More Praise From a Loyal Client




The Bricklayer, the Micro-burst, and the Lawyer




Yesterday, I posted some excerpts from an email I got from a former client.  I then sent him the link and said that if I needed to change anything or take it down, he should let me know.  Instead, he sent me even more heart-warming praise. 

The prior posting described my representation of a client whose shop and house suffered severe damage during a thunderstorm/tornado that struck a portion of St. Louis.  The insurance company denied his claim, asserting that the damage was caused by water and not by wind.  The policy did not cover water damage, but it did cover wind damage.

The company relied primarily on the anticipated testimony of their retained expert.  Later, using a sixth sense, I discovered that the expert had lied about his credentials.  Based on that discovery, the insurance company removed him from their list of expert witnesses.

I also learned that his report assumed a certain type of back-fill that allowed a calculation predicting that the shop wall would collapse from hydro-static pressure in a severe thunderstorm.  Working with my expert, I discovered this assumption and could refute it based on Doug's testimony about the fill used in the construction of the wall.  (He had helped build it as a young man.)   I also hired the expert I needed to bolster my client's testimony that his family had survived a tornado.  

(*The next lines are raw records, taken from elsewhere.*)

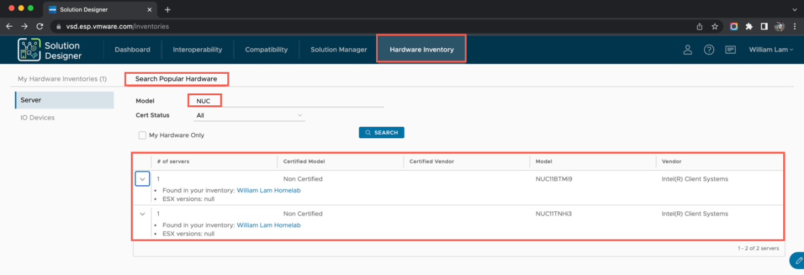Open the user profile icon in header
Screen dimensions: 804x275
(x=687, y=50)
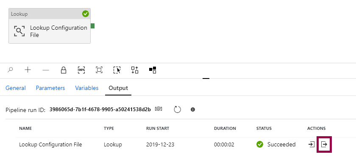Click the info icon beside refresh
Image resolution: width=356 pixels, height=157 pixels.
click(x=193, y=109)
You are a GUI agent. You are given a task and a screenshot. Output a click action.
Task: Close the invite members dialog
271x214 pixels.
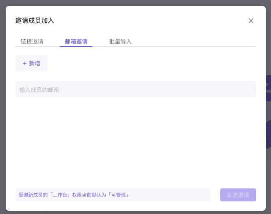point(251,21)
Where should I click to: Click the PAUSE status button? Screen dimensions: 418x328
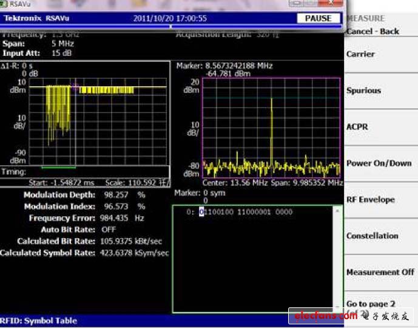[x=318, y=18]
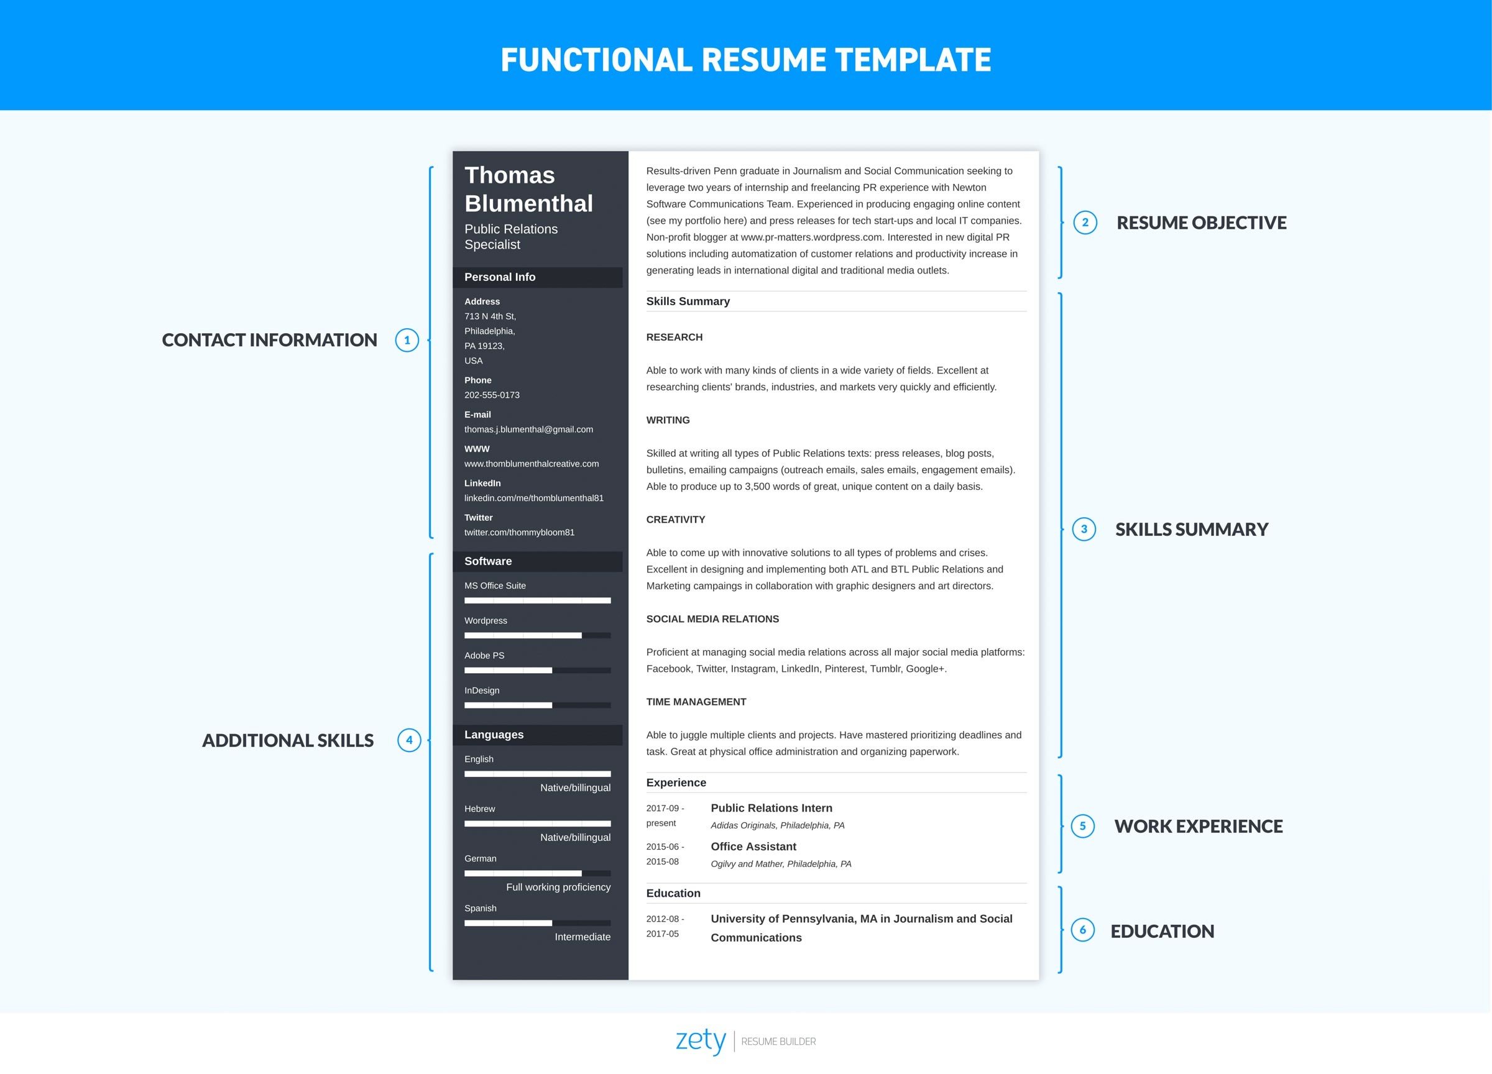Screen dimensions: 1492x1074
Task: Click the LinkedIn profile link icon
Action: [528, 499]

I won this case on the science.  And, I tell my students you cannot be afraid of digging into the numbers, the scientific assumptions, or the scientific evidence.  As lawyers, we must operate across disciplines even if that work takes us out of our comfort zones.

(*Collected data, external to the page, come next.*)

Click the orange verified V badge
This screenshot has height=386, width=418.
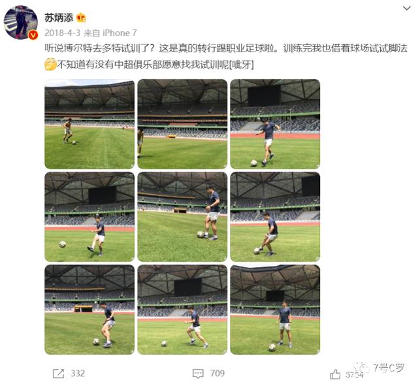[x=33, y=35]
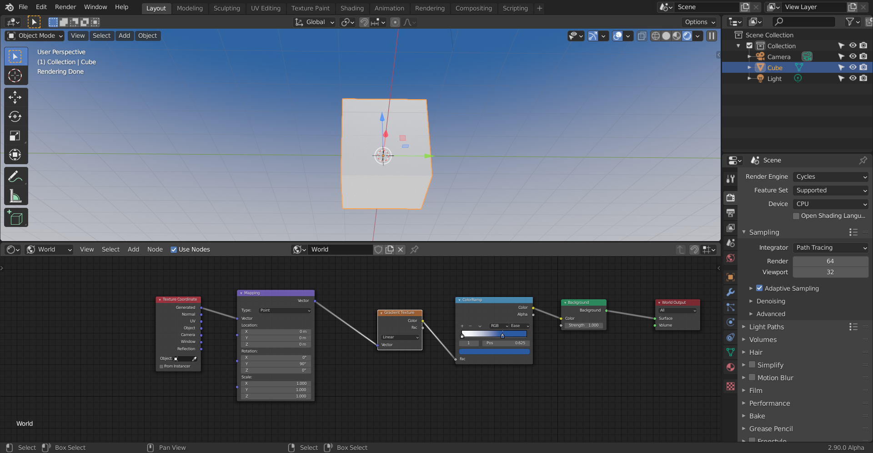Disable the Adaptive Sampling checkbox

pos(759,288)
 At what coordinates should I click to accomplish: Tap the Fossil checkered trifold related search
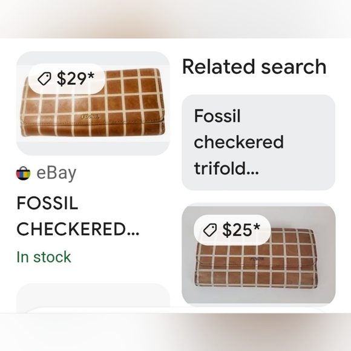coord(258,142)
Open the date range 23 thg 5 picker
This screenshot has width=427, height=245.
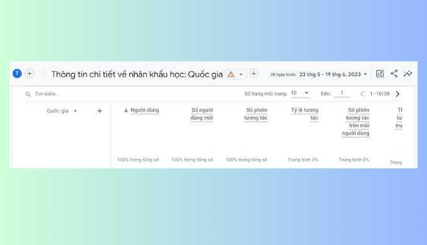333,74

We also won because I listened very carefully to my client, who -- despite his modest educational background -- was a very smart and successful guy.  

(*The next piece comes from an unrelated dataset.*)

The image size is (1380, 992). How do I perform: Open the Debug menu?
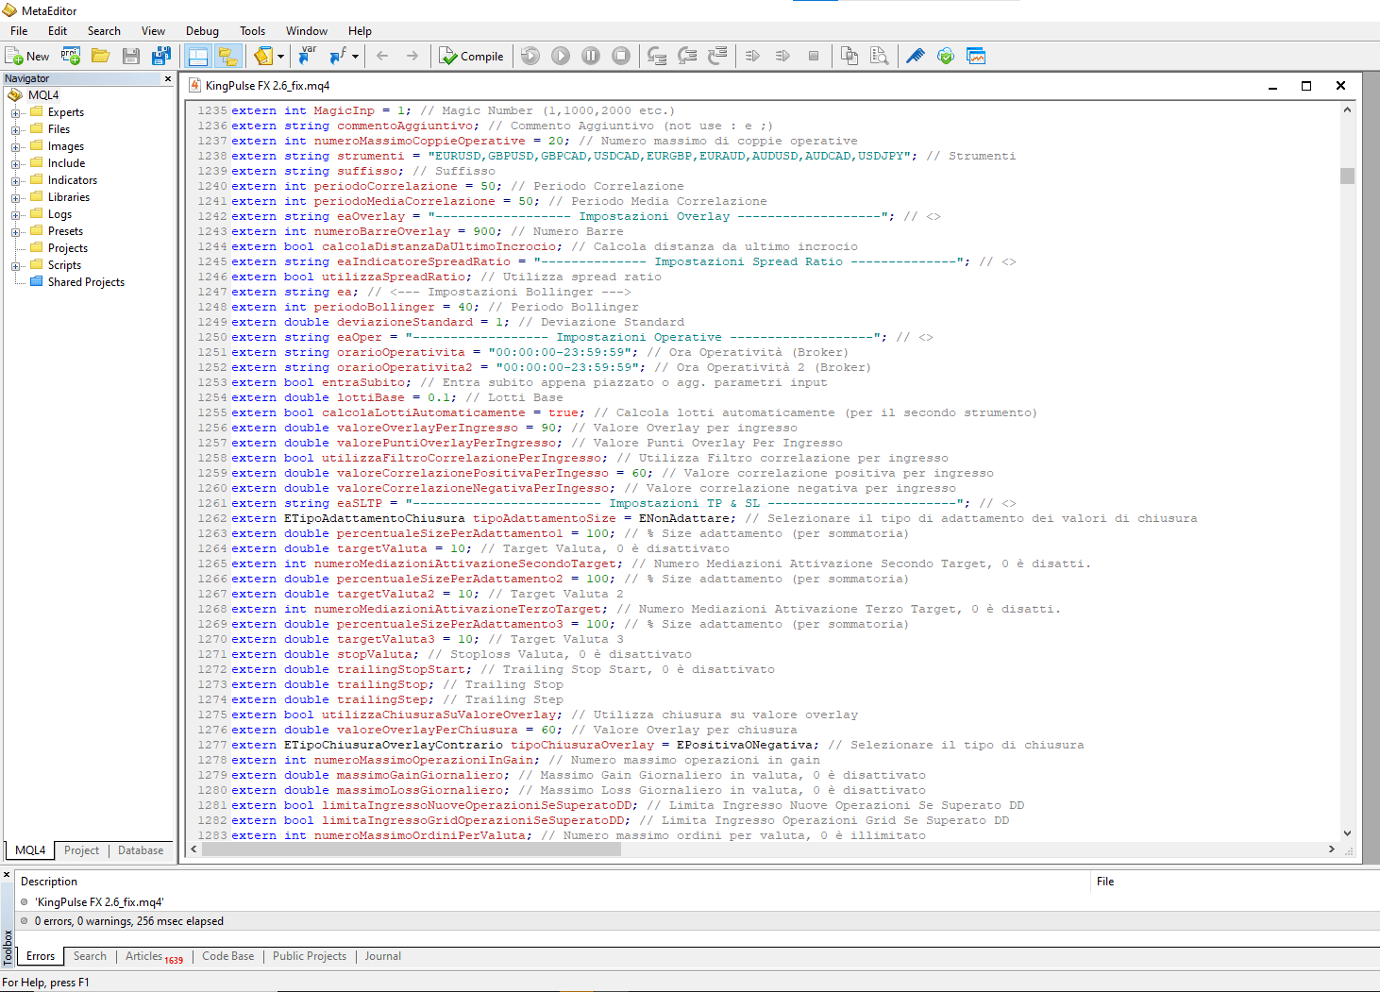pos(202,31)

I aligned completely with him because I could trust him. Earlier, he had perfectly executed a masonry job at my house during the time I spent with my dying mom in Bermuda, where she was getting alternative cancer therapy. Without further input from me, he created a beautiful stone entry to my house.  If I could trust him then, I could trust him when he needed me. 

With that additional background,  here is another quote from my former client. His follow-up email is even more touching, and I hope a "teachable moment" for my students.  I am reproducing it as I got it with just a few changes in punctuation.
Paula
That was a under statement on what you really did!! You took a insurance company and kicked their ass. 
1 You earned my trust.
2 You put your client first, and listened to my story, and trusted me..or you would not of taken the case?
3 You came and visited the property multiple times.
4 You put a game plan together, that made me think WTF, I trusted in you and you were a confident person in your own abilty, I was a bricklayer that did not know that world, when a insurance company told me to clean up and take a few pictures they would take care of everything....Wrong
5 You got me twice the limits of what I was even insured for WTF 
Paula, you did this after everything was cleaned up, and the house was half ass liveable, you sifted through what few pictures I had taken, Found the Wholy Grail....The pictures of all the burn piles of branches that were laying around the house? You were smart enough to look past the house.Then took it upon yourself to recreate the sceen WTF. 
You hired the man that invented Dopler Radar.WTF that is what Kicking an insurance company ass is all about!! You were in a different league on that one...I still remember the phone call when you said, Doug, Less Lemon went through the storm records on that day and pinpointed a Micro burst on top of your house at the time you said it occured WTF, Oh and he was not a witness, that was the first time he had ever been asked to help in a case WTF that was all you.....so anything you ever write regarding my case you have my full permission....forever.....Doug Zeis [St. Louis, Missouri].
Like I said.  Lawyers have an awesome power to help people in ways those clients can never imagine.   I've got a really big smile on my face right now.